The program had macroeconomics papers, from agent-based modeling to dynamic macroeconomics and to discounting in environmental economics, and historical papers that covered Wicksellian ideas and the new neoclassical synthesis, the building of facts in the emergence of the DSGE macroeconomics, a nice history of coordination failures in macroeconomics (a paper co-authored by our fellow “kid” Beatrice Cherrier), history of econometrics in business cycle, James Tobin and monetary economics, and a history of search models in modern macro. Besides the regular sessions, the Workshop had four invited lectures: the first by Jacques Drèze (UCL), the second by Roger Farmer(UCLA, United States), the third by Jean-Pierre Danthine (Vice-Chairman of the Swiss National Bank), and the last by Frank Smets (European Central Bank and University of Leuven, Belgium). These lectures fitted nicely with the other papers. Drèze wittily reflected on the developments of general equilibrium theory and on the very relationship between micro and macroeconomics. Farmer gave a nice talk on his research agenda and on ways of getting a new monetary and fiscal framework based on search models and other elements. Jean-Pierre Danthine provided a very interesting view on macroeconomics at central banks, with many of the nitty-gritty details of current practice. Finally, Smets, co-author with Raf Wouters of papers that brought new empirical level to DSGE macroeconomics, presented a DSGE model with financial frictions, and took the opportunity also to reflect on the methodology of mainstream macroeconomics.

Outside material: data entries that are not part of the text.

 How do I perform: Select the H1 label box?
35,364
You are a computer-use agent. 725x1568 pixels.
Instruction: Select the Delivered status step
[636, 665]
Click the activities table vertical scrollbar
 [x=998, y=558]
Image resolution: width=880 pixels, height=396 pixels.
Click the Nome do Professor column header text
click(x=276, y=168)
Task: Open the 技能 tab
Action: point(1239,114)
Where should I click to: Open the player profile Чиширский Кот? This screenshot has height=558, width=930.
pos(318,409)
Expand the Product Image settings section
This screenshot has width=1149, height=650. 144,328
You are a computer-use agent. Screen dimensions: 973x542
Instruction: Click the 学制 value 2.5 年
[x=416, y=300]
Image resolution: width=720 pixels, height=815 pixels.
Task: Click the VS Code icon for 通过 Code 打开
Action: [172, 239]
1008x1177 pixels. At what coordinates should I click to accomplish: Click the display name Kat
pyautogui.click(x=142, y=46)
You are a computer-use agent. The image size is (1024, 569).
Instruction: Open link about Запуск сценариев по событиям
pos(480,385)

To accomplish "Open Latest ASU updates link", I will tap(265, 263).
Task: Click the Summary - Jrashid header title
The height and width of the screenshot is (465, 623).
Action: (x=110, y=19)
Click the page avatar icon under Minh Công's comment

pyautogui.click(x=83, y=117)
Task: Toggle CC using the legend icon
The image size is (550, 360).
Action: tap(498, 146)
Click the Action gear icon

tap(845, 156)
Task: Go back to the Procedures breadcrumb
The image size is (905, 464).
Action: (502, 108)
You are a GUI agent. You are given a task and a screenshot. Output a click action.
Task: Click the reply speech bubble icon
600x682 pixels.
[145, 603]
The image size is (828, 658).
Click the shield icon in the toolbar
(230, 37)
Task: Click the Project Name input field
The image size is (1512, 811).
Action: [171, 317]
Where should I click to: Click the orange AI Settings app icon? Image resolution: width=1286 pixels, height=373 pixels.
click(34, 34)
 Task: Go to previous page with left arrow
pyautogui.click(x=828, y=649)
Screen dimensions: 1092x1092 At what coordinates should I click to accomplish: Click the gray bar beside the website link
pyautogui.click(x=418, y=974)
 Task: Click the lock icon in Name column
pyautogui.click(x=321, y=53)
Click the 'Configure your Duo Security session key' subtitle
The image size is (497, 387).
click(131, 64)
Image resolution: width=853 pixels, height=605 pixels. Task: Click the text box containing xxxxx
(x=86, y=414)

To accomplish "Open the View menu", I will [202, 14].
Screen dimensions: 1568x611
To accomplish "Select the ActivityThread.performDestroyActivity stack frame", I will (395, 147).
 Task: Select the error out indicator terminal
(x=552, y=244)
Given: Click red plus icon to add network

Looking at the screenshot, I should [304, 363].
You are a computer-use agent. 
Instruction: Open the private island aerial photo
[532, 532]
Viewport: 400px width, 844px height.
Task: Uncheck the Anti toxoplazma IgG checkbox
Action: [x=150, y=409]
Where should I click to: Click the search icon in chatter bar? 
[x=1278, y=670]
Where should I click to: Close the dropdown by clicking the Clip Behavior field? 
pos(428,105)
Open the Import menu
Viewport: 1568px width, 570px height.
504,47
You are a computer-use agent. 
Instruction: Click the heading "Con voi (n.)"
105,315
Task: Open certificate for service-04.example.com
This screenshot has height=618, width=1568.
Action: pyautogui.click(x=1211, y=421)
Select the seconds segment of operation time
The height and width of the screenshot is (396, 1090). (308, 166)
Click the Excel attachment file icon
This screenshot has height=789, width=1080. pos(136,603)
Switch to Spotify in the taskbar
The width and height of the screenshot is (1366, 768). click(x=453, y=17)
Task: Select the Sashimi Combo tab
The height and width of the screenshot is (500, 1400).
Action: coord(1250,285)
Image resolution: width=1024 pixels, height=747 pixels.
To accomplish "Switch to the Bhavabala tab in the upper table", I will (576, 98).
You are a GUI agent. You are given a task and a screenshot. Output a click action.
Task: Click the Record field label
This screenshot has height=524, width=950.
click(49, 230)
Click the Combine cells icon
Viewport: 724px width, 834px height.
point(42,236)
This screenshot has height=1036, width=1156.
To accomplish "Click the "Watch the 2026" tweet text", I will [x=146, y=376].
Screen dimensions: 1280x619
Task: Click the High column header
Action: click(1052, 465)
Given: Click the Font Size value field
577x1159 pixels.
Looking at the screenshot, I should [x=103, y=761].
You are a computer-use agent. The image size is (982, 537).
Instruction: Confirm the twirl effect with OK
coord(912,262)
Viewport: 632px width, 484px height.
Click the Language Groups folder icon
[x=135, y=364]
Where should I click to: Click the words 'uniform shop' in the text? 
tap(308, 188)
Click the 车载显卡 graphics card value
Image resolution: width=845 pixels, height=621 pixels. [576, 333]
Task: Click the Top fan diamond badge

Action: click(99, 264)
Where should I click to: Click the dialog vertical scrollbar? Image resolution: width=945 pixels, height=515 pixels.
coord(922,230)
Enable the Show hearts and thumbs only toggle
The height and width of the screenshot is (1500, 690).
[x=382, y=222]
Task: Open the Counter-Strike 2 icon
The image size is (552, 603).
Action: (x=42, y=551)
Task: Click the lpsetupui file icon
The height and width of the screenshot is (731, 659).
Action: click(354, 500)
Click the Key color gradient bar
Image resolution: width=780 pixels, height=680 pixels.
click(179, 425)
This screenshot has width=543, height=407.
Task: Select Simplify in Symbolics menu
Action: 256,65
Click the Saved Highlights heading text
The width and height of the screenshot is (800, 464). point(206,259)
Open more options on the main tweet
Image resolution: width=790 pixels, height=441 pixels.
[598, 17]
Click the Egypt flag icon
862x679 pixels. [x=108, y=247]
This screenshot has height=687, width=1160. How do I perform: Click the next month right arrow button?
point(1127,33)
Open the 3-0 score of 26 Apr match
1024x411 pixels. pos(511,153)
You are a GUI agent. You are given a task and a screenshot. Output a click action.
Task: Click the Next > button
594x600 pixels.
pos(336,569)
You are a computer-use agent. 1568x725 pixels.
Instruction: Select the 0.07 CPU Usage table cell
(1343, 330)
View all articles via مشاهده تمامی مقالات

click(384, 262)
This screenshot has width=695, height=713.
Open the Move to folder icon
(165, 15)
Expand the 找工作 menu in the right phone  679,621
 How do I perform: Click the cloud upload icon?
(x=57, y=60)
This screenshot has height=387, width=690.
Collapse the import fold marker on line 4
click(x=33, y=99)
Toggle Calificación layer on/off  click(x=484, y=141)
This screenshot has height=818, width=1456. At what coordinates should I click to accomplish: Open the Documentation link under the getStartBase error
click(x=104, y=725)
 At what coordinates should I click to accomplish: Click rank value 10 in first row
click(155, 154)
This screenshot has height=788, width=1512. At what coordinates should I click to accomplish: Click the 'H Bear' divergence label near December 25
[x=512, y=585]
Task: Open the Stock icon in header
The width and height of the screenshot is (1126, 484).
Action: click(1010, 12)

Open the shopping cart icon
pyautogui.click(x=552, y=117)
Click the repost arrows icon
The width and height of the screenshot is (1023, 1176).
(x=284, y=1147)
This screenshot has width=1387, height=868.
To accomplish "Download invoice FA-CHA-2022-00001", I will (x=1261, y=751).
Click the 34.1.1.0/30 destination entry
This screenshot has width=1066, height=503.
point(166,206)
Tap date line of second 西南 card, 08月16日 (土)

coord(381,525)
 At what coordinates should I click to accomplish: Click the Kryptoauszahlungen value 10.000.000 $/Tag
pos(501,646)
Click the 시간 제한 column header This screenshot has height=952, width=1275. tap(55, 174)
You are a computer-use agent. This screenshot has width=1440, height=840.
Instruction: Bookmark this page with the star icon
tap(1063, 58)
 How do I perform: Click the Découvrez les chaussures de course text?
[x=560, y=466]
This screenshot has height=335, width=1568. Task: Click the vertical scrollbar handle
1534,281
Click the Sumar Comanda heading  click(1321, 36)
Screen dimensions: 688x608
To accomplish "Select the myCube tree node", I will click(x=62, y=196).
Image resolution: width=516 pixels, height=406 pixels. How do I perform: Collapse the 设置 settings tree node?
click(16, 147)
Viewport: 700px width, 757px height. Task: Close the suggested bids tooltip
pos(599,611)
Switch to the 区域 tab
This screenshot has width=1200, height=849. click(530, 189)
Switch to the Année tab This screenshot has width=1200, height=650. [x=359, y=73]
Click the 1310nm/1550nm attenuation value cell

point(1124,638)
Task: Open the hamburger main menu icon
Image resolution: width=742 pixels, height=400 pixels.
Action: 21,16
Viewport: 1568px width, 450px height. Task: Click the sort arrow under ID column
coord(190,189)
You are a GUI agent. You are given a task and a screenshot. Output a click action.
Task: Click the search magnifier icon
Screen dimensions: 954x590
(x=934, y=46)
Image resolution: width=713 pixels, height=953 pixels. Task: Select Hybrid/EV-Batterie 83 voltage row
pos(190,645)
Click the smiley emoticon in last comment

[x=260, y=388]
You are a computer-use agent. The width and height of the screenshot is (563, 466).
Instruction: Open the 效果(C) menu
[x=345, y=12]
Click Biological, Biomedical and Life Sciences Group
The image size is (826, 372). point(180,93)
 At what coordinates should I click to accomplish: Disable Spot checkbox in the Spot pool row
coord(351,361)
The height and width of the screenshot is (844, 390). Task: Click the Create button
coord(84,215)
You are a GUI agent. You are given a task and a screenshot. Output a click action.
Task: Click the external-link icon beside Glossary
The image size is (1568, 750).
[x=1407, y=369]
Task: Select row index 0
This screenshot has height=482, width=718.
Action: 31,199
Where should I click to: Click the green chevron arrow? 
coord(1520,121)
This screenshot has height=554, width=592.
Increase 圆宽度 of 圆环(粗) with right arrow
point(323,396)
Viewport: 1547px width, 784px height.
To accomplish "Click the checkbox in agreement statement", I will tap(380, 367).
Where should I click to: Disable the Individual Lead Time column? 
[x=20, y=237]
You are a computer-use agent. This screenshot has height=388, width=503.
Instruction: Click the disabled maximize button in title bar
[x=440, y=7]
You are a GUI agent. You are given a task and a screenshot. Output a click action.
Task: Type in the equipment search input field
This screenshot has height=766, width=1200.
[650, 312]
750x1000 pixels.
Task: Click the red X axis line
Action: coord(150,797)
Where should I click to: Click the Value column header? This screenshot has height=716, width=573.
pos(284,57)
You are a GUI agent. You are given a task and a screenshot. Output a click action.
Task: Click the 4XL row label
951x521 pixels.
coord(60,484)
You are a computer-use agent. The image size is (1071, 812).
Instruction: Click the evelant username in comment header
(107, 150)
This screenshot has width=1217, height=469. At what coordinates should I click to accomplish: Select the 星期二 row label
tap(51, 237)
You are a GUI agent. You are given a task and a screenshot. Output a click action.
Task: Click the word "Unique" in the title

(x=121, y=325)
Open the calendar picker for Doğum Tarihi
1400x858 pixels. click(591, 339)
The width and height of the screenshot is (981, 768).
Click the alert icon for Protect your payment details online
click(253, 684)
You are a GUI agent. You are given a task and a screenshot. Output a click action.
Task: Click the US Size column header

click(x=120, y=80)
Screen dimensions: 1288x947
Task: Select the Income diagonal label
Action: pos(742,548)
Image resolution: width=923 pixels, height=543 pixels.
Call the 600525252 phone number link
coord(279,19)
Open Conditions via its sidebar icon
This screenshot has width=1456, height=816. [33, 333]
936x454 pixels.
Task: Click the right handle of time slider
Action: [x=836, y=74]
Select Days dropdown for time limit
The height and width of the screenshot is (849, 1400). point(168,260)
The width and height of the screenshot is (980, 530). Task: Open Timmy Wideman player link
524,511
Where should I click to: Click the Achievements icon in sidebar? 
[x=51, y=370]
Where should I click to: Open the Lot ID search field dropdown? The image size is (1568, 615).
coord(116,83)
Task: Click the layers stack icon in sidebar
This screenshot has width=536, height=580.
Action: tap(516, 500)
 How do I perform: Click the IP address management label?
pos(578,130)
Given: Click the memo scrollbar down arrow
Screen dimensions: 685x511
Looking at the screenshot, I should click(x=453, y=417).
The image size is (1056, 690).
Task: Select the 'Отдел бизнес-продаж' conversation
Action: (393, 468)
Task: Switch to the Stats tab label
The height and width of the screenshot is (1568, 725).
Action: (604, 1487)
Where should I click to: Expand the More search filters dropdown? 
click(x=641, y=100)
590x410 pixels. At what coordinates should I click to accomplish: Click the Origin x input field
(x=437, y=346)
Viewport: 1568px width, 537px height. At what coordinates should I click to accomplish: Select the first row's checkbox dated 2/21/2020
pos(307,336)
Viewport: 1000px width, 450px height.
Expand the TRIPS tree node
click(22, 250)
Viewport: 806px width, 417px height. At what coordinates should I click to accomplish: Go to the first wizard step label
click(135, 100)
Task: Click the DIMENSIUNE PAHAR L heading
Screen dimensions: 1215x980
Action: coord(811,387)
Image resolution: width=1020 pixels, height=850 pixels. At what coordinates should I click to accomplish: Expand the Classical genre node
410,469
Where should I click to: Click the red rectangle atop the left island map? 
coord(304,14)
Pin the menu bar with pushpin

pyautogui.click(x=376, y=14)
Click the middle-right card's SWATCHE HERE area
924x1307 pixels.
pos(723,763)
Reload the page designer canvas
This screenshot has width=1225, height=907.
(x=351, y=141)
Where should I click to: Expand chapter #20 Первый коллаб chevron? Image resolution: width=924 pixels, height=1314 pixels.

The question that remains is the possibility of a having a working bridge between macroeconomics and history of (macro)economics — or at least of a particular kind of history, more internal than some historians would like to see. Potential for an interaction exists in principle. But then how able and willing are macroeconomists and historians to engage with each other? We ask different questions and use different tools. How much are we willing (and able) to ask different questions and produce different kinds of knowledge? Those are questions that are even more critical as economics became highly technical and, as a result, practitioners and historians developed quite different aspirations and mindsets. Anyway, it is always good to reflect on such issues that are surely not particular to this event.